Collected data

####

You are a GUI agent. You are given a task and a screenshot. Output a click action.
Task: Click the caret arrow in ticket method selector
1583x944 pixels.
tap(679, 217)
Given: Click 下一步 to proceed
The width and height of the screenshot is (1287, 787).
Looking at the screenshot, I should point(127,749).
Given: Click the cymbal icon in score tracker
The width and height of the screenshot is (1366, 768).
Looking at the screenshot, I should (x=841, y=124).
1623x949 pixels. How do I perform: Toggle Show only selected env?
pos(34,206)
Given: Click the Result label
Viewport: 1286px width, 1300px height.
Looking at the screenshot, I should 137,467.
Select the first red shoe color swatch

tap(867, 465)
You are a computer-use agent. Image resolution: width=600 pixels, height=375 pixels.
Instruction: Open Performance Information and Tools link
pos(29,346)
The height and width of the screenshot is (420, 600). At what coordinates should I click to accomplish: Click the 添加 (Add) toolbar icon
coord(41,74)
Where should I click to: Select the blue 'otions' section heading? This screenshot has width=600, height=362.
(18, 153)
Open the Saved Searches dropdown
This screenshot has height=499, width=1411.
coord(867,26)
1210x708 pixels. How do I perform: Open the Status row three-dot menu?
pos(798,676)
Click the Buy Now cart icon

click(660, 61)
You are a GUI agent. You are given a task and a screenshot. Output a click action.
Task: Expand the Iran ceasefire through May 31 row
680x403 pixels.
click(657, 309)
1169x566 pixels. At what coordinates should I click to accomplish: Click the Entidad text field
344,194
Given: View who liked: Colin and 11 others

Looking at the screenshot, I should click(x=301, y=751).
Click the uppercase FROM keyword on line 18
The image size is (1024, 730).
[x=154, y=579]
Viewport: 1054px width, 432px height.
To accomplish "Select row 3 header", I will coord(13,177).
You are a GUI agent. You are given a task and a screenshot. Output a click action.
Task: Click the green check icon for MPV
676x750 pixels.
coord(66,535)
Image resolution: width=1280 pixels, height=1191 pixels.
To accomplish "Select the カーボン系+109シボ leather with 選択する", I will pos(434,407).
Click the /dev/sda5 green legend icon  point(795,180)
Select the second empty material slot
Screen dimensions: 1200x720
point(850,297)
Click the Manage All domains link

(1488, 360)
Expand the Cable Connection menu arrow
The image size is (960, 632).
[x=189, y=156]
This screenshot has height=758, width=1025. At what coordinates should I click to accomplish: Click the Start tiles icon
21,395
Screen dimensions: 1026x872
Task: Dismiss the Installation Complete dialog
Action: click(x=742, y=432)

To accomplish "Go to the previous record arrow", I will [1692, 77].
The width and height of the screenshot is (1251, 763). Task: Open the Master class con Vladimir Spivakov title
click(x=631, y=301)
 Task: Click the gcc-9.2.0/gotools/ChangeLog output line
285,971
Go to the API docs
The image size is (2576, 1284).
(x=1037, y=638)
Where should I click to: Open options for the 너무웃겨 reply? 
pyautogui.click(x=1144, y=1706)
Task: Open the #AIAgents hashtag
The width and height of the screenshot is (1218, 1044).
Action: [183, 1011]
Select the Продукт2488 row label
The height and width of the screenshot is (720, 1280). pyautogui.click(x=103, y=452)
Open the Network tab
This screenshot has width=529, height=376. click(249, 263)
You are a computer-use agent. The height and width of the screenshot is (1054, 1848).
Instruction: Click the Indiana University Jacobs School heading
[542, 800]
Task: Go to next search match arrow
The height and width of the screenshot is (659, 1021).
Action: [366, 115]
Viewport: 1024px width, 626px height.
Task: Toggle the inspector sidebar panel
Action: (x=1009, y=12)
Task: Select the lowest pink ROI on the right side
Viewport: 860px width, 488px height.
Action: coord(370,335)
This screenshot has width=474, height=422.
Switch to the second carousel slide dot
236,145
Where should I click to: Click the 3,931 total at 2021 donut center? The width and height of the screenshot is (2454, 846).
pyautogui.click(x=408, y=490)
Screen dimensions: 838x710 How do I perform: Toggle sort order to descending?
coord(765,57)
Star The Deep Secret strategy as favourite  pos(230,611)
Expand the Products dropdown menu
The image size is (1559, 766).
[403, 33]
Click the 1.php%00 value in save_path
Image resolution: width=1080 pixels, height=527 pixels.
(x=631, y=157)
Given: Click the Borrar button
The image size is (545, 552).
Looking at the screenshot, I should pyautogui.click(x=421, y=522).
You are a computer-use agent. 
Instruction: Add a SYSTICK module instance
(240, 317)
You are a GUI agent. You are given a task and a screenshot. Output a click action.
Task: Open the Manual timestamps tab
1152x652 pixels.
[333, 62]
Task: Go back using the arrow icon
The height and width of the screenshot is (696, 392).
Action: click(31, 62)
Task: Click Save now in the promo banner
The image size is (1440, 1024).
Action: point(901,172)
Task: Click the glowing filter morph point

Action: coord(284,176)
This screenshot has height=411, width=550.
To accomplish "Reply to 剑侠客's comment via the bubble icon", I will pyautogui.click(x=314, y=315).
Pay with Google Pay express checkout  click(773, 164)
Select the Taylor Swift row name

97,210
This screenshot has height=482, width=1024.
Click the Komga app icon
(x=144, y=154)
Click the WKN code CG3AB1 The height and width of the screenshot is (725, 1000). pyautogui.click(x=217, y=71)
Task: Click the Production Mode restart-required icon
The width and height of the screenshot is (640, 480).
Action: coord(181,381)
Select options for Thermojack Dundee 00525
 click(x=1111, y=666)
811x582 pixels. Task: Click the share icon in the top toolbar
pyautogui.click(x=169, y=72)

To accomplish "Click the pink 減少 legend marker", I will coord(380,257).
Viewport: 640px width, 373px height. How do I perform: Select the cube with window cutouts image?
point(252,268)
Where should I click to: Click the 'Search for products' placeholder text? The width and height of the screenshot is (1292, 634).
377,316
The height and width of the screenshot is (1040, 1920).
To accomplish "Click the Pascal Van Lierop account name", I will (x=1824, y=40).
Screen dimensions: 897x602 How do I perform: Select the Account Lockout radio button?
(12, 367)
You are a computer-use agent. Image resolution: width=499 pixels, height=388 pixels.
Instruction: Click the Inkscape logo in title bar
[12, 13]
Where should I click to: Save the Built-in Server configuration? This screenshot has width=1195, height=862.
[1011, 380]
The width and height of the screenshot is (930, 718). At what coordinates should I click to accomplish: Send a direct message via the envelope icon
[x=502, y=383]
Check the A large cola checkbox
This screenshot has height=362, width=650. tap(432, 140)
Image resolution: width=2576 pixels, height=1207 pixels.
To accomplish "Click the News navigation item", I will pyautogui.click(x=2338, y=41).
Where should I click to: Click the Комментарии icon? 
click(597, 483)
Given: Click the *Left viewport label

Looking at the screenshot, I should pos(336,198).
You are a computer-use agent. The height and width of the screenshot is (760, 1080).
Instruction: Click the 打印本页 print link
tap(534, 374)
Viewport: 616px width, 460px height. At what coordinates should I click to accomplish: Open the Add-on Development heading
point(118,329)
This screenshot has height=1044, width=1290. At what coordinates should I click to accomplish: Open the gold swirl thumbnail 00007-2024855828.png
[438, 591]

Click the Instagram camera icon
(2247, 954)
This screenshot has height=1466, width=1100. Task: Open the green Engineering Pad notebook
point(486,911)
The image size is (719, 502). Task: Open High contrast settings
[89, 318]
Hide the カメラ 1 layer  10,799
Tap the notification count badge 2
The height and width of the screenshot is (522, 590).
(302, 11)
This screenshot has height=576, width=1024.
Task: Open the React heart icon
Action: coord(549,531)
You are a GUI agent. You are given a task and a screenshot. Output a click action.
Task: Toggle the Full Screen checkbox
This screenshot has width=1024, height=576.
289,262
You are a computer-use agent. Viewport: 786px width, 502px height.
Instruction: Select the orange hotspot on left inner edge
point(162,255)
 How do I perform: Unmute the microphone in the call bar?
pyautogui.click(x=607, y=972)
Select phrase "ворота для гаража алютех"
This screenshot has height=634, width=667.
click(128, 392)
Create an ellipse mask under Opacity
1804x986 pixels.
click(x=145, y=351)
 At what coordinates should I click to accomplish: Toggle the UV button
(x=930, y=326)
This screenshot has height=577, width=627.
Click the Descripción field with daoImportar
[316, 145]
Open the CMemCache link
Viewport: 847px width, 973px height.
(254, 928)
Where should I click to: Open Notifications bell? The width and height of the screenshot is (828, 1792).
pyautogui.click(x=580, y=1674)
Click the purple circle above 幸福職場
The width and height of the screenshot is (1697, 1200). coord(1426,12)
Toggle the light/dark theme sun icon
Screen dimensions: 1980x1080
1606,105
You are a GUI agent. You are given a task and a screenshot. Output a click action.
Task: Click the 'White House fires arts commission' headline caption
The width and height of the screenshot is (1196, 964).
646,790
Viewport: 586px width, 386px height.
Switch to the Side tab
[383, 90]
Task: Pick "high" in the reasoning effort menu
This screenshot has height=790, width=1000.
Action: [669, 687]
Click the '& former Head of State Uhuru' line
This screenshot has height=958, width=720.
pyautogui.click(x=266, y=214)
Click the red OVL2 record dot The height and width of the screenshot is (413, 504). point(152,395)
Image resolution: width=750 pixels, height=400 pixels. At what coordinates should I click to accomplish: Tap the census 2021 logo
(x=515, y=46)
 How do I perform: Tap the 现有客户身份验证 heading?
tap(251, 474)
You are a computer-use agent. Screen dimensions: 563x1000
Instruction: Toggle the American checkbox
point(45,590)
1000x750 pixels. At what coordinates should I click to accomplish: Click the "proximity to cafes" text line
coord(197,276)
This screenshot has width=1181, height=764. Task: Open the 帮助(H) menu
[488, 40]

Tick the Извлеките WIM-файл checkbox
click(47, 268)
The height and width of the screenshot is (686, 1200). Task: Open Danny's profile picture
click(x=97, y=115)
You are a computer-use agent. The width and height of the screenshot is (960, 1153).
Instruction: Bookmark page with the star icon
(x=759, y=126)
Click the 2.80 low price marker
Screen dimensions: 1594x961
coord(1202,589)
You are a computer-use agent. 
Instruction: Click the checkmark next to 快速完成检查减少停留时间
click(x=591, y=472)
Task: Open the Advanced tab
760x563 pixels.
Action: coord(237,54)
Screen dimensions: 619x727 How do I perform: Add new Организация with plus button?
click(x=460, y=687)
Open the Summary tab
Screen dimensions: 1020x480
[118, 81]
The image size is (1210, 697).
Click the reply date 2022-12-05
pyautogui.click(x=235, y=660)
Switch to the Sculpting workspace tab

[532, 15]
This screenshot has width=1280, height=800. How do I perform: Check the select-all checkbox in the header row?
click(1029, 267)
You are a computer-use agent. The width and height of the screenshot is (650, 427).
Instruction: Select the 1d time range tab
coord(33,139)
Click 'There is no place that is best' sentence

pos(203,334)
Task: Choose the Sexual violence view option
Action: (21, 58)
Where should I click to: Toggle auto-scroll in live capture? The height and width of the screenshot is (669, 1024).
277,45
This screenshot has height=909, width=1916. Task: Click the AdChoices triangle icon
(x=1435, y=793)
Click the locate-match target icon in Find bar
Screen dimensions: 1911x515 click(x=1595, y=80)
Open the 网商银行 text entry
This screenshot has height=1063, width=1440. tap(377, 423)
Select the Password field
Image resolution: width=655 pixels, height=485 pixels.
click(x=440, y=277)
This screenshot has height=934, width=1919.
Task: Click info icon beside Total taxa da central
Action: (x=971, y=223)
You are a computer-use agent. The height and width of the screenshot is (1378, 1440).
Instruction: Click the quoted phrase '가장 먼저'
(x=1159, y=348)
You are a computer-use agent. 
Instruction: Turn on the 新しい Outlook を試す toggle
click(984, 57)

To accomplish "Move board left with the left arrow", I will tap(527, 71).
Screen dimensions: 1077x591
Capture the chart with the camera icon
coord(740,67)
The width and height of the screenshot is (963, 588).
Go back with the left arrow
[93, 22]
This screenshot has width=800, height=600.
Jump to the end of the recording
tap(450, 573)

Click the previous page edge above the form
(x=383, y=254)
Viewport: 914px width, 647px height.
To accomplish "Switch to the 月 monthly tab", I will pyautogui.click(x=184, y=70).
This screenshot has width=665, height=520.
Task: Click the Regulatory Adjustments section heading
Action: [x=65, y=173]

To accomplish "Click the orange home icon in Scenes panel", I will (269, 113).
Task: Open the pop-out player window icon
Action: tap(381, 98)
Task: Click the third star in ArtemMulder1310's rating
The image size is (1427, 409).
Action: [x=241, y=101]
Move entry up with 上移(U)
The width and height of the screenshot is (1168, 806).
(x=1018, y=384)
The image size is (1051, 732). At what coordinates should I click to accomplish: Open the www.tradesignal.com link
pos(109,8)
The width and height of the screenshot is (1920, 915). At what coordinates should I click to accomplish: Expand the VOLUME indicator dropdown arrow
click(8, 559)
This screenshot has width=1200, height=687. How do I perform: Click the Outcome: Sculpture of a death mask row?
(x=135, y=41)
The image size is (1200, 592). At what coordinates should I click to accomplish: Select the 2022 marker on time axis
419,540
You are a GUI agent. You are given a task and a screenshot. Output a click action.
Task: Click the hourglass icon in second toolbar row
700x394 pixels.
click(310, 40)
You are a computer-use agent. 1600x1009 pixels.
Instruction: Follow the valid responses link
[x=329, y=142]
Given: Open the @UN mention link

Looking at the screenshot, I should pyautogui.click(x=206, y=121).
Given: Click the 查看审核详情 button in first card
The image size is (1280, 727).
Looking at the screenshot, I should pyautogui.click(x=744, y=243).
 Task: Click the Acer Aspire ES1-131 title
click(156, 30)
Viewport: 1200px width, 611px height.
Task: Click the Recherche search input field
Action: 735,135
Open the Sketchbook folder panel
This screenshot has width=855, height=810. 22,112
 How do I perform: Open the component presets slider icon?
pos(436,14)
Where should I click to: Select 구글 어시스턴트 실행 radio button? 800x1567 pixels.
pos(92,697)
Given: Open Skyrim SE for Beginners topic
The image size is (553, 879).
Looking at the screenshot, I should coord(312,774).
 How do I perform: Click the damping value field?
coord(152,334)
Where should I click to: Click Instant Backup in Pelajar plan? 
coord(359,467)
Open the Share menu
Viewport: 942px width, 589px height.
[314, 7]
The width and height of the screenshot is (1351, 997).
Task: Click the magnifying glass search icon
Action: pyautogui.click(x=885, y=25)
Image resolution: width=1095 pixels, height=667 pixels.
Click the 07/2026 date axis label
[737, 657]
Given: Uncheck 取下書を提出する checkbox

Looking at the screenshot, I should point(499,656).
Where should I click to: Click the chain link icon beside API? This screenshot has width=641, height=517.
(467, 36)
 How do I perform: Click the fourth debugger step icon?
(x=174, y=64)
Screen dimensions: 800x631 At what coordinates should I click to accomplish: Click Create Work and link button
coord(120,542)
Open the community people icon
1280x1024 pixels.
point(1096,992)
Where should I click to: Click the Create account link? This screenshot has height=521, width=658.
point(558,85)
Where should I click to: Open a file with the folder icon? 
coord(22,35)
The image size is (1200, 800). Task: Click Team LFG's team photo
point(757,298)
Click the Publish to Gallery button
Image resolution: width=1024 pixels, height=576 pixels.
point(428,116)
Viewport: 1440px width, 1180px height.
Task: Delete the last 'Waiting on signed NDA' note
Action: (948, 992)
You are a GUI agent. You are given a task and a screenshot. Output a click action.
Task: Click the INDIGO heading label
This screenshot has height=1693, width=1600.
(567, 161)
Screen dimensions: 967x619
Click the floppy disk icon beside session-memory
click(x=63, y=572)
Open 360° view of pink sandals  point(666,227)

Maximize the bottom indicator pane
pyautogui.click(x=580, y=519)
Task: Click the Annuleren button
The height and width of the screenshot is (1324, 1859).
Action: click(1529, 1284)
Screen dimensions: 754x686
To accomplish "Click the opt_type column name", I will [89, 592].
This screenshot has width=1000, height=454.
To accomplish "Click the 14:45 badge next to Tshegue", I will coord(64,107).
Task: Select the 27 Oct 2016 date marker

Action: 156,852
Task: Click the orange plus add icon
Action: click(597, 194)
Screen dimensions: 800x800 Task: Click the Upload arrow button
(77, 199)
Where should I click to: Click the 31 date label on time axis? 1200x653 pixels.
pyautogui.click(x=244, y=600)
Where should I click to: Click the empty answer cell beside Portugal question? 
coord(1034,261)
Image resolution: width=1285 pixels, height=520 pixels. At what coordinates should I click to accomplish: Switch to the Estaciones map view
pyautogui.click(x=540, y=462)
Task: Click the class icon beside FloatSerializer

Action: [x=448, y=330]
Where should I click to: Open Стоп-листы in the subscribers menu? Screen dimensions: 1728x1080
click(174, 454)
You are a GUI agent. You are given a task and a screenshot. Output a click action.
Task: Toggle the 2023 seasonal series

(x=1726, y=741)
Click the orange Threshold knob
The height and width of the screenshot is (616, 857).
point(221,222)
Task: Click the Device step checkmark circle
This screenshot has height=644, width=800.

####

• [Exercise description] Using the records above, copy word for word the line with "The width and height of the screenshot is (1218, 1044).", the line with "Task: Select the lowest", and every line between them.

• [Result for this task]
The width and height of the screenshot is (1218, 1044).
Action: [183, 1011]
Select the Продукт2488 row label
The height and width of the screenshot is (720, 1280). pyautogui.click(x=103, y=452)
Open the Network tab
This screenshot has width=529, height=376. click(249, 263)
You are a computer-use agent. The height and width of the screenshot is (1054, 1848).
Instruction: Click the Indiana University Jacobs School heading
[542, 800]
Task: Go to next search match arrow
The height and width of the screenshot is (659, 1021).
Action: [366, 115]
Viewport: 1024px width, 626px height.
Task: Toggle the inspector sidebar panel
Action: (x=1009, y=12)
Task: Select the lowest pink ROI on the right side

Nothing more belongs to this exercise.